◆ EXERCISE INSTRUCTIONS
The records below must be retyped exactly.

Collected data entries
────────

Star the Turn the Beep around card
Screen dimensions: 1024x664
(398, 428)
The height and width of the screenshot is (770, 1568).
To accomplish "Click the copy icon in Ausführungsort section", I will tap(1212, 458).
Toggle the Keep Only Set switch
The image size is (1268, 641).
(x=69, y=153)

────────

◆ RESPONSE
Star the Turn the Beep around card
Screen dimensions: 1024x664
(398, 428)
The height and width of the screenshot is (770, 1568).
To accomplish "Click the copy icon in Ausführungsort section", I will tap(1212, 458).
Toggle the Keep Only Set switch
The image size is (1268, 641).
(x=69, y=153)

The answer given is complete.